I’m very impressed with his maturity for a young guy. He has had some success initially, but it’s a work in progress for him. What I have liked is the way he dealt with a couple of hiccups on the road. He has maintained a level character which is a great trait to have as a professional – he doesn’t get too high when he does well and doesn’t get too low when he does poorly. As a coach I don’t have to manage him with his energy and output, it’s pretty standard. He has a lot of potential and we are very excited about him, but he has to take it step by step. His four-day cricket is probably his best format now, but he will be getting a chance in the Mzansi Super League and I will be following it with great interest.

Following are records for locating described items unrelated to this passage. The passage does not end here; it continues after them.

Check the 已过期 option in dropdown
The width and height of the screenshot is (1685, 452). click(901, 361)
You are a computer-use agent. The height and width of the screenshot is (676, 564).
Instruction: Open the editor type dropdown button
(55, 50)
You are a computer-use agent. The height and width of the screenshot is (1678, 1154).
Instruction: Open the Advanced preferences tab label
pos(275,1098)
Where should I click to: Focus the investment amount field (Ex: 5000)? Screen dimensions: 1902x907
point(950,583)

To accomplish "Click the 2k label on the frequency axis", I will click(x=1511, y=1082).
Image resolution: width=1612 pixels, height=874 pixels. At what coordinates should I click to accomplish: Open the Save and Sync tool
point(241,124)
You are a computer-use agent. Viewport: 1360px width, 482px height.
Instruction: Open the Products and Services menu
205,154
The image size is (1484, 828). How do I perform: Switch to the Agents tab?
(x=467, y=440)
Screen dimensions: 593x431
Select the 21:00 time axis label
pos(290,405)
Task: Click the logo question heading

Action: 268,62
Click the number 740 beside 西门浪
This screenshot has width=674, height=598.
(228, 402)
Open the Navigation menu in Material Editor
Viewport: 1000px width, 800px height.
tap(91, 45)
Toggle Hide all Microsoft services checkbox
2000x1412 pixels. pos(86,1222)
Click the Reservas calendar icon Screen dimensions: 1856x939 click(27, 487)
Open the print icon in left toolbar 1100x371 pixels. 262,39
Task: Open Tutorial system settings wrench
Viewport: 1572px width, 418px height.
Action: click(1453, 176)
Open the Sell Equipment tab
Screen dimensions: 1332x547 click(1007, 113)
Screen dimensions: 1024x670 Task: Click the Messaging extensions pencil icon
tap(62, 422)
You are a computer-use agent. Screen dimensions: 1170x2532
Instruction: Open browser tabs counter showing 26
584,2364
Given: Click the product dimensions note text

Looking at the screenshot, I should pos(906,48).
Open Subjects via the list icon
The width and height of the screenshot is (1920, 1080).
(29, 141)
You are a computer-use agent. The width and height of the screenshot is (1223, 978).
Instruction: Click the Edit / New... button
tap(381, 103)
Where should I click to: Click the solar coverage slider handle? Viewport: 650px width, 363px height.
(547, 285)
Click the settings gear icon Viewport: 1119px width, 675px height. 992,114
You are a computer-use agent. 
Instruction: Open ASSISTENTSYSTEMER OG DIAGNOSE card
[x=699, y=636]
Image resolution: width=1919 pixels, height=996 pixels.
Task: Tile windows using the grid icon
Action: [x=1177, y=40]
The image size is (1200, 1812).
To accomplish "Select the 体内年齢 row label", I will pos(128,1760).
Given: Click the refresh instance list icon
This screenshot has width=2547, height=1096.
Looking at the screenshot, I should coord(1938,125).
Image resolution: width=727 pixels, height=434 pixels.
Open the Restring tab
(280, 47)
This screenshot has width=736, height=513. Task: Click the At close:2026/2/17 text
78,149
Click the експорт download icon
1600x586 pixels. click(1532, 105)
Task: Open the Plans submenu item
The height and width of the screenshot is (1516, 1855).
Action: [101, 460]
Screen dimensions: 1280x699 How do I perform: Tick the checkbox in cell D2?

Any other young talents you are excited about?
We have Lutho Sipamla as well, who played every game for us this season. He just came out of the national academy and is fitter and stronger than he was. He also has all the traits character-wise to have a long career. Another player is Matthew Breetzke, who we know already has a big reputation in South African cricket. He’s someone we are growing, and hopefully when we give him an opportunity he will take it. We also mustn’t forget Anrich Nortje, who is only 25 now, and although he always had potential, now he is adding the performances and I don’t think it will be too long until we see him in the green and gold.
Some may say that the Warriors overachieved last season. How do you plan to maintain or improve on last season’s successes?
With regards to ‘overachieving’, if you ask the other franchise teams when they play against us they don’t expect to just roll the Warriors over at any stage. That’s a little bit of a perception that is probably incorrect. It is something I tried to address with the players, because sometimes that’s actually a nice title to have because then you don’t put too much pressure on yourself as people are not expecting too much of you, so whatever you do is seen as a bonus and guys get happy if you are average.
I want to try and change that mindset and I know the players also want to change that mindset. We want to build on the foundations that were laid and to challenge the status quo. We realised that we are really good especially in the white-ball format and we showed in four-day cricket that we can compete. The biggest thing is to get consistency in our performance and once we do that we can be taken seriously as title contenders.
Jon-Jon Smuts spoke about his disappointment with the number of Warriors players in the national setup. How do you plan to help the players take the next step?
Everyone wants to win, and those are the type of guys who get national contracts. We are trying to change that mindset for ourselves first. Part of it may come from the ‘underachievers’ or ‘overachievers’ tag talk and then people start to view you like that. We certainly have some talented players in the Eastern Cape compared to the rest of the country – I don’t think there is better quality, to be honest. It is up to them to put in the performances and up to me to create an environment for them to achieve that for themselves.